La esperanza es una actitud firme o perfección habitual del entendimiento y de la voluntad que regula nuestros actos, ordena nuestras pasiones, guía nuestra conducta según la razón y la fe, proporciona facilidad, dominio y gozo para llevar una vida moralmente buena (Cat 1804)
La virtud
natural de la esperanza es distinta de
la virtud sobrenatural, que es infundida por Dios en el bautismo
juntamente con la gracia santificante. La esperanza es una virtud teologal,
infundida por Dios en la voluntad por la que confiamos con plena certeza
alcanzar la vida eterna y los medios necesarios para conseguirla, si somos
fieles a Dios. Con ella aspiramos a la vida eterna como felicidad nuestra,
poniendo nuestra confianza en las promesas de Cristo y apoyándonos no en
nuestras fuerzas, sino en los auxilios del Espíritu Santo (Cat 1817).
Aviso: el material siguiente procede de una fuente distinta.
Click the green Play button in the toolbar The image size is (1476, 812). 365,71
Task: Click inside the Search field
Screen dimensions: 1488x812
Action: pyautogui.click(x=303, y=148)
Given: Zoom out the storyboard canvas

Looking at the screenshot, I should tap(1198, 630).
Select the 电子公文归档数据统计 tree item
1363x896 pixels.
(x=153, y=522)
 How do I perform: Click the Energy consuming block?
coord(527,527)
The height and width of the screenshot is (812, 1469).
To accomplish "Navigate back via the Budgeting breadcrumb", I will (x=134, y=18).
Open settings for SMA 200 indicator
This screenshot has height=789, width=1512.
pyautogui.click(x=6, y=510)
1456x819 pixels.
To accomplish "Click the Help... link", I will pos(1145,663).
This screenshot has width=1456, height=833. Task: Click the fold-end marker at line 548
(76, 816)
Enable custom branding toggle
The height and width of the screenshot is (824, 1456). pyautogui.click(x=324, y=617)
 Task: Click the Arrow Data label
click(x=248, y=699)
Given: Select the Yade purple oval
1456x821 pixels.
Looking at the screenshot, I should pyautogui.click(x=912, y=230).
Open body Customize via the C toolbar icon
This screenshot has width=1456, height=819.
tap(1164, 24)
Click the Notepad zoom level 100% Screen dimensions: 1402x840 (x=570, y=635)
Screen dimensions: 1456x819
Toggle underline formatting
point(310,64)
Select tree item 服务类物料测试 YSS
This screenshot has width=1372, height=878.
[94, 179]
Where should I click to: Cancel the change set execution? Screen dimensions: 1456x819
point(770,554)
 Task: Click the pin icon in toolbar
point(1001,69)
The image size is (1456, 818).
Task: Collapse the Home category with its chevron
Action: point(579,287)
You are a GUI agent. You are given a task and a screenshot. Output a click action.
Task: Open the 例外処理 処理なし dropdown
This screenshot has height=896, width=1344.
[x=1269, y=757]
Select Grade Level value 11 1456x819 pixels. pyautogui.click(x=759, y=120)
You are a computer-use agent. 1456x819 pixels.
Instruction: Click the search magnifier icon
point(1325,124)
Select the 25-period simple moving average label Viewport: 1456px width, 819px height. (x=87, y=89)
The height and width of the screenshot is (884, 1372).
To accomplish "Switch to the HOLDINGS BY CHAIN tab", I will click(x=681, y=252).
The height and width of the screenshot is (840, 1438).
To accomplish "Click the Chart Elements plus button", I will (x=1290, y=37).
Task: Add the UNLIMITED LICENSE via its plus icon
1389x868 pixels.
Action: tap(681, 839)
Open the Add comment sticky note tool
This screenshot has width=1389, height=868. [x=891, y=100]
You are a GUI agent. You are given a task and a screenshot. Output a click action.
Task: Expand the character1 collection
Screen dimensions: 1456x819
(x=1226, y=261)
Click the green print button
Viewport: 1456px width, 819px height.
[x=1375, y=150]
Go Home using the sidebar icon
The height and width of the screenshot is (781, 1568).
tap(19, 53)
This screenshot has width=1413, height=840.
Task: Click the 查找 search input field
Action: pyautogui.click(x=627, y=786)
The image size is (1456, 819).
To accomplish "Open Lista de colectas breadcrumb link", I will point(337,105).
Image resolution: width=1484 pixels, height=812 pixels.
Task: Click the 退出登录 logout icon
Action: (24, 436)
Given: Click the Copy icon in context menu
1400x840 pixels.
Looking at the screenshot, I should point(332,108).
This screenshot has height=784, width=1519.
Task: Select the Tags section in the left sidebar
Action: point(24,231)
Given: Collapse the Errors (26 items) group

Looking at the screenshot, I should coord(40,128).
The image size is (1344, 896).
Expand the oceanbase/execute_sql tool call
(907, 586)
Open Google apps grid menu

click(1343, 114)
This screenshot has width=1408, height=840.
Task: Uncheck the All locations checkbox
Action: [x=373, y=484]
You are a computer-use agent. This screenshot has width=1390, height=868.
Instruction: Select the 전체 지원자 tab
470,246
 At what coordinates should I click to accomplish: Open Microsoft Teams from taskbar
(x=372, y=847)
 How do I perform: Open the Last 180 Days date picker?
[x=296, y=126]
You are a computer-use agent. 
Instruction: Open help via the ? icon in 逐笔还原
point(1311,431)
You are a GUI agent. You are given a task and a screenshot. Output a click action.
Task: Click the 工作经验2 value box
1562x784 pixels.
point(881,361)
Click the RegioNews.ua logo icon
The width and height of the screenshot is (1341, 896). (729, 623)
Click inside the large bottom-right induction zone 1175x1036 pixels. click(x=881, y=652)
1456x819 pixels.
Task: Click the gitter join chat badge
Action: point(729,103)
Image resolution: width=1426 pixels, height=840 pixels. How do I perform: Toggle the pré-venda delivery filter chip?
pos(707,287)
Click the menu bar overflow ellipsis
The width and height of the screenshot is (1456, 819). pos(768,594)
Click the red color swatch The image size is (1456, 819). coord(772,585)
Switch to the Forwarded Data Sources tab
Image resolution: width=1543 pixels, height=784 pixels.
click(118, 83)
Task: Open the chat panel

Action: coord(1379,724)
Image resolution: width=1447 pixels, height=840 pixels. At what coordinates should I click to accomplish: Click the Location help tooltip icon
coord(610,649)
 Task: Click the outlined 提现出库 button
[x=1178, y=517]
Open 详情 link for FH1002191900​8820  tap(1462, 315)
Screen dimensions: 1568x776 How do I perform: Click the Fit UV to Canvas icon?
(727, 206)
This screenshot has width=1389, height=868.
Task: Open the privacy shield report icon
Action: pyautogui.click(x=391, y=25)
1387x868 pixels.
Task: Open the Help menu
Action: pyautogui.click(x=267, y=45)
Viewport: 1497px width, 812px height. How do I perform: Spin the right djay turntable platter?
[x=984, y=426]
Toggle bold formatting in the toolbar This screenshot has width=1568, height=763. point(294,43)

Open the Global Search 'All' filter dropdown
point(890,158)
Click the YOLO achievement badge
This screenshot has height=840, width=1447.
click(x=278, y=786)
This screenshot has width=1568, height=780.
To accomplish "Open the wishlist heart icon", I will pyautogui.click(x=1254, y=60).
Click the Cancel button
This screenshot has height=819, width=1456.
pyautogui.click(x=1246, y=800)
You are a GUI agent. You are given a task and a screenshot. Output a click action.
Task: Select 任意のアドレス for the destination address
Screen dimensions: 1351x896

Por culpa del pecado, el hombre está sometido a la esclavitud del pecado con todo tipo de debilidades, dolores, enfermedades y condicionamientos mientras vive; y necesita la virtud de la esperanza para superar las dificultades de la vida, vencer las tentaciones y sufrir con Cristo, que asumió todas las debilidades del hombre, menos el pecado.
Los
acontecimientos de esta vida, tanto buenos como malos, hay que aceptarlos de
manera subordinada a la vida eterna, porque todos son bienes espirituales,
aunque muchos tengan apariencia de males. La tierra es un lugar de destierro,
un valle de lágrimas, como rezamos en la salve, un espacio de miserias que nos
acompañan hasta la sepultura. Merece la pena sufrir con la esperanza de gozar
eternamente de la visión y gozo de Dios en el Cielo, porque “los sufrimientos del tiempo presente no son
comparables con la gloria que se ha de manifestar en nosotros” (Rm 8,18); y si sabemos
soportarlos santamente, nos preparan el pesado caudal de gloria
eterna (2 Co, 4,17).
Los cristianos padecemos con esperanza todos los sufrimientos de esta vida con los ojos puestos en el Cielo.
Hay que vivir con esperanza. Es lícito y, a
veces obligatorio, procurar, a todo precio, la salud que se ha perdido, en
cumplimiento del quinto mandamiento de la ley de Dios en su sentido positivo,
que manda conservar la salud, aplicar los adelantos modernos de la ciencia y de
la técnica, y recuperar la integridad
física, si esa es la voluntad de Dios. Es un pecado atentar contra el don de la
vida, regalo de Dios, rehusando los medios necesarios para conservarla y
recuperarla. Se puede luchar con esperanza por conseguir bienes materiales,
merecer cargos y honores humanos con sacrificios y esfuerzos, cultivar las
vocaciones artísticas, recreativas y deportivas con fines personales,
familiares o sociales, y, mejor aún, en estado de gracia, que hace meritorias
sobrenaturalmente todas las acciones del hombre. Las obras humanas, grandes o
pequeñas, realizadas con la gracia y el esfuerzo humano gracia merecen Cielo.
La gracia de Dios hace grandes las cosas pequeñas, y el desamor pequeñas las
cosas grandes.
El Señor llega
a nosotros, como quiere y de la manera que más nos conviene, tanto en los
buenos y agradables sucesos como en los dolorosos que la naturaleza humana
rechaza. Hay que aceptar la voluntad de Dios, que es el bien supremo del hombre
en la tierra, porque como todo depende de la fe, todo es gracia (Rm 4,13).
La virtud de
la esperanza nos hace vivir ya en la tierra los bienes del Cielo. Por
naturaleza nos gusta más esperar la venida del Jesús milagroso de la vida
pública, que llega a nosotros en acontecimientos sorprendentes y milagrosos que
la llegada del Cristo en su Pasión y muerte en la cruz, que se hace presente en
nosotros con el signo del dolor, que parece castigo más que amor.